At first, I was glad his suffering was over. I just sat there numb, waiting for the funeral director to come and collect his body. But then, like an ever-growing tsunami, grief washed over me — grief such as I never knew existed. The continuous onslaught of intense emotions, physical reactions, and psychological torments, along with the inability to understand how totally gone he was made it impossible to sort out any one feeling from the global trauma.
I started blogging about grief when I realized most novelists got it wrong. (I can't tell you how many times writers have dismissed the grief of their characters with a simple: He went through the five stages of grief. Sheesh. For most of us, the Kübler-Ross grief model doesn't even begin to explain what we are going through.) I continued blogging about grief when I realized how important it was for me and my fellow bereft to try to understand what we are experiencing and why.
None of us are weak. None of us lack the ability to cope. None of us are self-pitying. None of us are self-indulgent, wallowing in grief for the sake of making ourselves feel important. None of us are drama queens, wanting to draw attention to ourselves or make people feel sorry for us. (We don't feel sorry for ourselves, at least not often, so why should anyone feel sorry for us?) Nor have any of us chosen our grief. It was thrust on us with such power that we still reel from it months and perhaps even years later. We aren't dwelling on our grief. It's dwelling on us. Or in us.
Although everyone's grief is different, grief does follow patterns of ebb and flow. For many of us in our second year, the eighteen month mark came with a huge upsurge in grief. And now the end of this year — the end of the first full year without our loved ones — is causing another upsurge. I do not know why this is so, I just know that it's the latest manifestation of the process.
I've passed many (maybe most) of grief's milestones, though I'm sure future milestones will surprise me as I continue this journey through grief. I can deal with these milestones. They come. They go. But no matter how I feel — sad or unsad — he is still and will always be dead.
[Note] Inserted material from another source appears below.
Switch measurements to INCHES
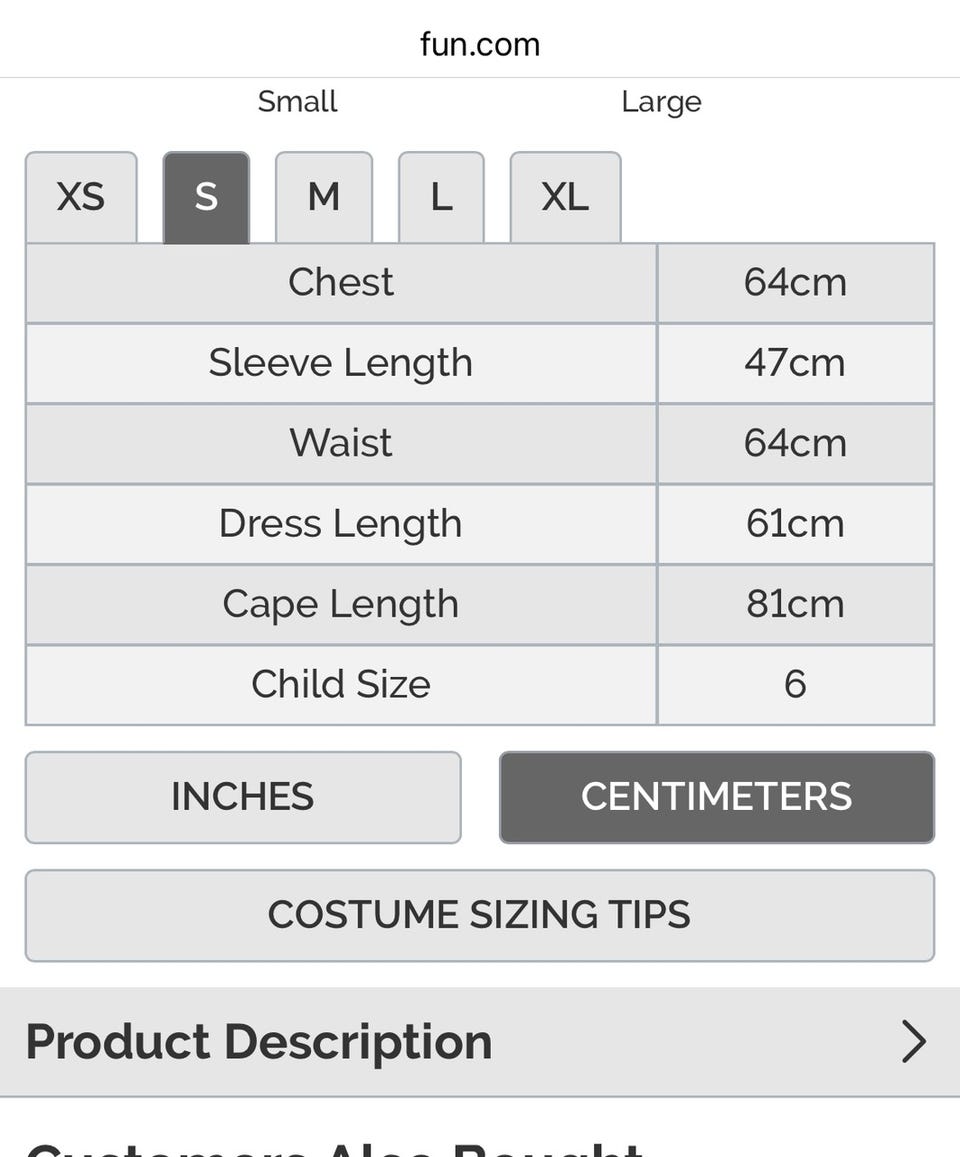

I can understand that he is out of my life, but I cannot understand his total goneness from this earth. Perhaps that unknowableness is where grief comes from. Perhaps that unknowableness is where grief gets its power.
Tagged: death, grief, grief's milestones, journey through grief, long illness, power of grief, surviving grief

December 29, 2011
The Gift of the Bonsai
My brother gave me a bonsai kit, which was a wonderful and thoughtful gift because I've always been fascinated with the little potted trees (that's what bonsai means — a potted tree). But . . . (there's always a "but" somewhere, isn't there?) I have a brown thumb. Have never been able to keep a houseplant alive. Never.
Still, I'm game for anything new right now, so I decided to plant my tree and see what happens. I got as far as opening the box and reading the "complete" instructions. They said to cover with the seeds "with a light sprinkling of soil, moisten the soil, and cover the pot with plastic wrap. This will create a mini greenhouse and no further watering will be necessary until the seeds sprout. Once the seeds have sprouted, remove the plastic wrap from the pot." End of instructions.
And then what? These complete instructions are missing the "complete" part. How does one care for the seedlings? What do you do with the plants as they grow? The kit includes four cakes of "growing medium," but what does one do with this medium? The cakes don't break up easily, and you can't exactly sprinkle these chocolate mint-sized cakes over the seeds. And anyway, even if I pulverized the cakes, they would barely cover the bottom of the planter.
So, I began googling. Bonsai kit. Garden at Home (the brand) bonsai kit. Black pine bonsai seeds. I found a query about a bonsai kit that sounded like like mine. She didn't know what to do with the cakes, either. The response that woman was given? Buy a ready grown bonsai and maintain it since growing a black pine bonsai will take years.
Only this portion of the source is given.